Day 1 in Kaihura, Uganda and I remembered why I cried 3 years ago when I left. I remembered why I’ve been planning my return since the day I left…because a part of myself belongs here. It feels right to be here, it feels free here, I feel love here, I feel God here. I was forever molded by the spirit of Uganda. I whole-heartedly mean this, Ugandan’s are some of the nicest people I’ve met around the world.
Kaihura itself hasn’t changed much. The changes I do notice are that Bringing Hope to the Family (the NGO we work with) is no longer renting spaces and has moved into new buildings. Most of the buildings were being built or about to be built the last time I was here and are now completed. Many of the buildings were created by Duke teams after me. It’s nice to see that we’ve made an impact the community truly benefits from. There is also a new cafe in town that sells coffee and pastries. I’m not sure how many non-foreigners go there, but it’s a pretty nice spot.
Seeing my students from 3 years ago has been incredible. I remembered most of their names, proving the large impact they’ve had on my life. Plus, they remembered mine which felt so sweet. So many of them have grown to be my height or taller! In 2012 I taught a P.3 (primary 3) class so now many of them are in P.6 meaning that they have one more year of primary school before they take the test to see if they qualify for secondary school. That’s huge for the students because getting in or not shapes the rest of their lives.
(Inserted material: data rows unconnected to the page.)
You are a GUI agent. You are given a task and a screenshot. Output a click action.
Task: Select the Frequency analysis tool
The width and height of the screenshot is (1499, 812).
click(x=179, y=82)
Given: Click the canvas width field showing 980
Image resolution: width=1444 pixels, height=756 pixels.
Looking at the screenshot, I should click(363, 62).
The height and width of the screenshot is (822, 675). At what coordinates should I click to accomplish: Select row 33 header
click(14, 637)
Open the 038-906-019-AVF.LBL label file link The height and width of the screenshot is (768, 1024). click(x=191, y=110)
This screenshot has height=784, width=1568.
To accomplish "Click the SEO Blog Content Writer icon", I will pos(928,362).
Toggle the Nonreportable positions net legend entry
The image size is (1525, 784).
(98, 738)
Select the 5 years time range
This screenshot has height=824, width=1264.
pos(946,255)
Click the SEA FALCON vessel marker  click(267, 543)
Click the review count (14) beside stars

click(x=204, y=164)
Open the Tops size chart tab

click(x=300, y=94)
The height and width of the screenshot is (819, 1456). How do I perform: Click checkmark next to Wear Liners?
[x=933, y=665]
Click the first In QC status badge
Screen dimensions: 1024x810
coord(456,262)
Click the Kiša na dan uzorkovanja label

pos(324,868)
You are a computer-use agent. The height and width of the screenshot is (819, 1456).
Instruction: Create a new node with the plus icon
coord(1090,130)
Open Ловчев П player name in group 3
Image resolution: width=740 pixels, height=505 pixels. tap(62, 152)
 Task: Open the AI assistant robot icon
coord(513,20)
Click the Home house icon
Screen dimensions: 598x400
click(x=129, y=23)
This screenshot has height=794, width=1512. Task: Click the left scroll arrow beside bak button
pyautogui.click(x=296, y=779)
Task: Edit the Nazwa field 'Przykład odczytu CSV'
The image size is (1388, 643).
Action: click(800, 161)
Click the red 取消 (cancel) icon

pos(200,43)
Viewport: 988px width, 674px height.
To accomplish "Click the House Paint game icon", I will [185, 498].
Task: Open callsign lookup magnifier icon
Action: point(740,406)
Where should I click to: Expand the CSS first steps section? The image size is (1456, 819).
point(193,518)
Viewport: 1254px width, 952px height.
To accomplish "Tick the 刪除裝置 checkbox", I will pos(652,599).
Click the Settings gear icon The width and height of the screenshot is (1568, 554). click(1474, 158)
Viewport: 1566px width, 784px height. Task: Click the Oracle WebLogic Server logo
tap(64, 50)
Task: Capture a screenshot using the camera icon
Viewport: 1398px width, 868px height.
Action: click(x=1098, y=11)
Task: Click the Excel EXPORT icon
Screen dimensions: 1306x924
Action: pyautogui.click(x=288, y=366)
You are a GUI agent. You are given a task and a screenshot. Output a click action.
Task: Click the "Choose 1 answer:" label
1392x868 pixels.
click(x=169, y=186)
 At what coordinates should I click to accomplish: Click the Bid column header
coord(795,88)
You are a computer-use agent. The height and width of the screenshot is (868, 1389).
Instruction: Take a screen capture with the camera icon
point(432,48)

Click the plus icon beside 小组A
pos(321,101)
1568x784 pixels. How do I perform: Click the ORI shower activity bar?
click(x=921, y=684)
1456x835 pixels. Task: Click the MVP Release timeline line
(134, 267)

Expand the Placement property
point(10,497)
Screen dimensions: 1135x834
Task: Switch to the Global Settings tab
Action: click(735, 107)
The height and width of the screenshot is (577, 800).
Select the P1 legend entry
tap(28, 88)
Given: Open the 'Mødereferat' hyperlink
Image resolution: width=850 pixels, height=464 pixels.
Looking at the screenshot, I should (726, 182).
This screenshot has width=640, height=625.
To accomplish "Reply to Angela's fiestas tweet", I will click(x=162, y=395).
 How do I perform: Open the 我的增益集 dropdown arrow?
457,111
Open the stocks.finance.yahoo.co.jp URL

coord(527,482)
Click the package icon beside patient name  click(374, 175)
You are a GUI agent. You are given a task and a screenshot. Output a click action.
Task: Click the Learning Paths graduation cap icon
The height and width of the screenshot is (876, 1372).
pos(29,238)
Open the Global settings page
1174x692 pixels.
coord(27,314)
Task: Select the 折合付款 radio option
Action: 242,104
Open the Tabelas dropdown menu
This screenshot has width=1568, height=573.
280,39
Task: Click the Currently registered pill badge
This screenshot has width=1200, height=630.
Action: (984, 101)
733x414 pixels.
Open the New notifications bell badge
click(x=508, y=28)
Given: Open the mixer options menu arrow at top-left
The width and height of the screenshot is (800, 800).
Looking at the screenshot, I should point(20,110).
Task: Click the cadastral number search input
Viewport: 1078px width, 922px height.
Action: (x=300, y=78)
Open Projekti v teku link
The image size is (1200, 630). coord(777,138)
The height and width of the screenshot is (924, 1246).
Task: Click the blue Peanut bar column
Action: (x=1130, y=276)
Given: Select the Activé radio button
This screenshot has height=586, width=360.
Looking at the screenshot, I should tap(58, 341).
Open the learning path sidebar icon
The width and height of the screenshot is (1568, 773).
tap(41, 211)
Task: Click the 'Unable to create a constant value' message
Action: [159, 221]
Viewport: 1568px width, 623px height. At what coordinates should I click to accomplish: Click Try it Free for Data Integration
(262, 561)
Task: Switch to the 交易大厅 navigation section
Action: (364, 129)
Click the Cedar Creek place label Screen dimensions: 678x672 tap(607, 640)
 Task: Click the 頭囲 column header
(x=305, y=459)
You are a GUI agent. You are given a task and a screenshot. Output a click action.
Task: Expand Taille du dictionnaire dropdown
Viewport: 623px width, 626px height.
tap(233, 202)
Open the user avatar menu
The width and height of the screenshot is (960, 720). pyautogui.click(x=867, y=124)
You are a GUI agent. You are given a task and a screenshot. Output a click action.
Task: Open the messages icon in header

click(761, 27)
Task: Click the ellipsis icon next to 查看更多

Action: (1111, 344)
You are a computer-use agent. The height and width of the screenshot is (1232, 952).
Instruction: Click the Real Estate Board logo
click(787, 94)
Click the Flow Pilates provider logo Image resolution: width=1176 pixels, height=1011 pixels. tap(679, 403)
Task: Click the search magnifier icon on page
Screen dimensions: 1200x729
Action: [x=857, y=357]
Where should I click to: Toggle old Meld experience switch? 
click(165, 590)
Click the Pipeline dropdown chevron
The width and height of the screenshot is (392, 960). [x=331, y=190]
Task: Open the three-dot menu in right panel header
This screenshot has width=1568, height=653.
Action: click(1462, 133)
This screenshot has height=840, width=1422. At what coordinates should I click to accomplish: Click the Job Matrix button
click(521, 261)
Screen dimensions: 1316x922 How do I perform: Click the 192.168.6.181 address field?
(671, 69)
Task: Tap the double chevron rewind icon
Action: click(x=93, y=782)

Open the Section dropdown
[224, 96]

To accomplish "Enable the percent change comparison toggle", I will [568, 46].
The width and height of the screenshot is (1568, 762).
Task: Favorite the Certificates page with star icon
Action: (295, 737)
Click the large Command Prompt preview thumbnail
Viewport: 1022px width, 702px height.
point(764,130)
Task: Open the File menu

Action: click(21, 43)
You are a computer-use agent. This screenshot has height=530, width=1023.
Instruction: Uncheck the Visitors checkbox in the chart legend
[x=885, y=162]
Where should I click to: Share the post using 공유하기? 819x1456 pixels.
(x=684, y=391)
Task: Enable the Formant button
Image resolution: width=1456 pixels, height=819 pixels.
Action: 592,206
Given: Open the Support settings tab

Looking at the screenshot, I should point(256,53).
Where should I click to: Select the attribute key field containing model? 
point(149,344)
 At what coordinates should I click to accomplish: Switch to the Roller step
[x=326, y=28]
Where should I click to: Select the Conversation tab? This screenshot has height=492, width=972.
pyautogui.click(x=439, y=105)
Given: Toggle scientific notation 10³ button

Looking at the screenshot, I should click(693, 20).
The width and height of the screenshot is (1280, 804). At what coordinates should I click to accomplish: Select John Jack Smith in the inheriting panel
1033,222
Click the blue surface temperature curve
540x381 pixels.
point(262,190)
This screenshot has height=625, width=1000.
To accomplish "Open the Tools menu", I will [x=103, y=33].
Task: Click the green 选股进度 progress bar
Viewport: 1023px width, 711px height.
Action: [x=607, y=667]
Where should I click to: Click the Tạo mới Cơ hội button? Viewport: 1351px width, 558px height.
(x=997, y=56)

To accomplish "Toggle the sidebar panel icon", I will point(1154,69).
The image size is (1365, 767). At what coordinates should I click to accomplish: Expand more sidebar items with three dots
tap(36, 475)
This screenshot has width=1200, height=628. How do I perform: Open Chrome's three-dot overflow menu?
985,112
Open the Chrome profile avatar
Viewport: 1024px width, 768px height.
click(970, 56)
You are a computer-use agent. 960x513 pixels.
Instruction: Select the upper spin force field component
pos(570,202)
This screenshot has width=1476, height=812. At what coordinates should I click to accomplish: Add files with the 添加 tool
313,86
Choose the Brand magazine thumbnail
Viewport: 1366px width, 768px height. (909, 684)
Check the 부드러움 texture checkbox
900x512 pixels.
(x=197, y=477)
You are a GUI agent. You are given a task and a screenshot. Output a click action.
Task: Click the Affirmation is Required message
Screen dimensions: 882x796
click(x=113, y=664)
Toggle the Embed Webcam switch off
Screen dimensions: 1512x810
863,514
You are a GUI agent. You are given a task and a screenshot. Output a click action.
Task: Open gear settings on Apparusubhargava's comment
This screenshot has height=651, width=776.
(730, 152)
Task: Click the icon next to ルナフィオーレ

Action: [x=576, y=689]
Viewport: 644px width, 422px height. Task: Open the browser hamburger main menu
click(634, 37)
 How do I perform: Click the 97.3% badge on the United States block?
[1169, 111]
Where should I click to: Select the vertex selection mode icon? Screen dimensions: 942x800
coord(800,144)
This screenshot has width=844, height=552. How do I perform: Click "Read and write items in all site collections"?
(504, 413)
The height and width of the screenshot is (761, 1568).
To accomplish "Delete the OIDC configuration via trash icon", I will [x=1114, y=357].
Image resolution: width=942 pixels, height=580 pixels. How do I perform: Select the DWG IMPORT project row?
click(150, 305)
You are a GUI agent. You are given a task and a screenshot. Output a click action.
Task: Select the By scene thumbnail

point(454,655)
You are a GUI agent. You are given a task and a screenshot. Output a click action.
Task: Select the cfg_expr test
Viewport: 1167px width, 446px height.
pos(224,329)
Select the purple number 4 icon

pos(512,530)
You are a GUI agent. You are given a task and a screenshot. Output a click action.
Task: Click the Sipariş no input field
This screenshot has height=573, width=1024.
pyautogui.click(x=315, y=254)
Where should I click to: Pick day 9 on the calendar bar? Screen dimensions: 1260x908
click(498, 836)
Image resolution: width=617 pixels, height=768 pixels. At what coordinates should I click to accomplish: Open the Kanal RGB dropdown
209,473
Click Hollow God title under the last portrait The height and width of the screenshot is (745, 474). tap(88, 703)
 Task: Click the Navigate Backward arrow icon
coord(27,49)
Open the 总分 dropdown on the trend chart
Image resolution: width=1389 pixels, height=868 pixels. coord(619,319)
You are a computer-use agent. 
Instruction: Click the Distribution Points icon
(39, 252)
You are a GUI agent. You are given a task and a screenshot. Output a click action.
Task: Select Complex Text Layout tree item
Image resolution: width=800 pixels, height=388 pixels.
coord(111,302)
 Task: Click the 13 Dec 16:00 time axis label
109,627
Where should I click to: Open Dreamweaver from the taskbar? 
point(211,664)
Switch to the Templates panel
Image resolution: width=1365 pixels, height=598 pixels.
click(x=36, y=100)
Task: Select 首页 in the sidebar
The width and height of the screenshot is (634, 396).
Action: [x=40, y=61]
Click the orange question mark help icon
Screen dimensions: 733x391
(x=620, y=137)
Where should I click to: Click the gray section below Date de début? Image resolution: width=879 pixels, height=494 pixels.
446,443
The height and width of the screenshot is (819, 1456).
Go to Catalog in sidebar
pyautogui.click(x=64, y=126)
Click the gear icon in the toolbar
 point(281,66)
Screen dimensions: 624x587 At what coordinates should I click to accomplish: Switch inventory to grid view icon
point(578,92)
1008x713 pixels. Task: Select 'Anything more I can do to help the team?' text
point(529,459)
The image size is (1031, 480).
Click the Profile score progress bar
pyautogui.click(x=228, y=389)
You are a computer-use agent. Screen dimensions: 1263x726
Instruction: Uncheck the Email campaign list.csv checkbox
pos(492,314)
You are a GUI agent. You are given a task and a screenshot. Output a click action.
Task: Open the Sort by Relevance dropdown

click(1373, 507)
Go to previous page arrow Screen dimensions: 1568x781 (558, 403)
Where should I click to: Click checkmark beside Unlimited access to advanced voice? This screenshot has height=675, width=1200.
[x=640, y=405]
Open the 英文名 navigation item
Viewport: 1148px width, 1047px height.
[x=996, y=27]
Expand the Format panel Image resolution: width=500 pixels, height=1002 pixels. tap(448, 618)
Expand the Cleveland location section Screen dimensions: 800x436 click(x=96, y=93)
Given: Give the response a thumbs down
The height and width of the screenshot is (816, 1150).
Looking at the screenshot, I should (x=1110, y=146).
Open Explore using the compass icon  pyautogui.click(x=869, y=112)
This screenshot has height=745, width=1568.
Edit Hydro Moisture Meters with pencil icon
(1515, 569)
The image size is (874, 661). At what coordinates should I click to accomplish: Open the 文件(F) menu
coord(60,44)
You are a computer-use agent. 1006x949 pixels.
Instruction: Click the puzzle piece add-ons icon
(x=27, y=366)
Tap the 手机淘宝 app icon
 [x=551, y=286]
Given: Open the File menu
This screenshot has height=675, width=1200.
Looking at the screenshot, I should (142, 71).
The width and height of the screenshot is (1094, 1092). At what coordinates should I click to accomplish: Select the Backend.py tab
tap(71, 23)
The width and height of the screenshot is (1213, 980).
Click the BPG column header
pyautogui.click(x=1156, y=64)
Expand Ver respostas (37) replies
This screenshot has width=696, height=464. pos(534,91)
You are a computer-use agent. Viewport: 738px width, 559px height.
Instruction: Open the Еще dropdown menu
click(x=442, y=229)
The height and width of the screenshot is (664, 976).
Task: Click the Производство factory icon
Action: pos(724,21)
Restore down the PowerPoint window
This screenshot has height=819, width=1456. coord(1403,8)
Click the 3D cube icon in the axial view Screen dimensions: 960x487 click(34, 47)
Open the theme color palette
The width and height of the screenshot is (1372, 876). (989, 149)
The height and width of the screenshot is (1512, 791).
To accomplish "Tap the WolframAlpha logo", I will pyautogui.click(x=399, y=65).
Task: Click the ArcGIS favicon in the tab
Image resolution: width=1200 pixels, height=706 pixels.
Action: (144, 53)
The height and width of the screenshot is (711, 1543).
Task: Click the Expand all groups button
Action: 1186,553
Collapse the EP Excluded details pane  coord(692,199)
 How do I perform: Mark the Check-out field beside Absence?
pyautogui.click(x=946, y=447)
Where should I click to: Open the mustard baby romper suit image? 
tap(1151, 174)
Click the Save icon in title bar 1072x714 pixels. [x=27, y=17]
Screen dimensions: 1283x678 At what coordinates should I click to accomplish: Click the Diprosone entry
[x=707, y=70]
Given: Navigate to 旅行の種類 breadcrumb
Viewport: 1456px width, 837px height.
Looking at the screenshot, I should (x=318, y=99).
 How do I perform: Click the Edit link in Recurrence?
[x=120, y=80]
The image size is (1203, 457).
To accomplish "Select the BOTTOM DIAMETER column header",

One of my students is 8 years old and is just the cutest little thing you’ve ever seen. I got a chance to sit and talk with him and it quickly became apparent that he’s experience much more than most 8 year olds. He’s from Rwanda and came to Uganda with his Dad and sister because “they were killing people in Rwanda”. He hasn’t seen his mom or other siblings in over 3 years. I’m not even sure if he knows if they’re still alive. He lived with his grandmother for a little and she taught him Rutoro (the language of our district). He was then sent to my school (Hope Academy Primary School) as a boarding student and sometimes sees his grandmother during holidays. Most American 8 year olds can barely handle a sleepover, meanwhile he’s endured immense heartache, loneliness, unfamiliar spaces and faces, and yet still smiles. He is why I do what I do. If I can make him feel loved and special even for a little while, it’s worth it. I want him to know that someone is thinking of him, believing in him. This is just one of the heart wrenching stories I’ve heard from my students. These kids are incredible and believe me, if I could bring them home I would!
Unlike my last trip, we are living in the NGO’s guest house instead of the separate house Duke used to rent. This means that we live in separate rooms of 2-4 people in each and there is not yet a common space just for us. Also new to this trip is that we eat at our worksites. Most of us work near the school so that’s where we eat lunch. Lunch is posho and beans everyday. I don’t think I could eat posho alone but with the sauce from the beans it’s not too bad. It’s a heavy starch that will certainly fill you up.
The water at the guest house wasn’t working when we arrived and then once it did start working the town actually ran out of water! I didn’t know that could happen. Don’t take for granted the value of water, especially if it’s clean! I was so happy one morning when it rained because I could stand outside and wash my face with something other than a baby wipe. No water also meant no shower….for a week. Funny because I think your body gets to a point where it no longer smells worse and worse. Everyday I’m here I’m reminded of how much of a surviver I really am. Things I thought I needed I’ve gone without, and survived quite well.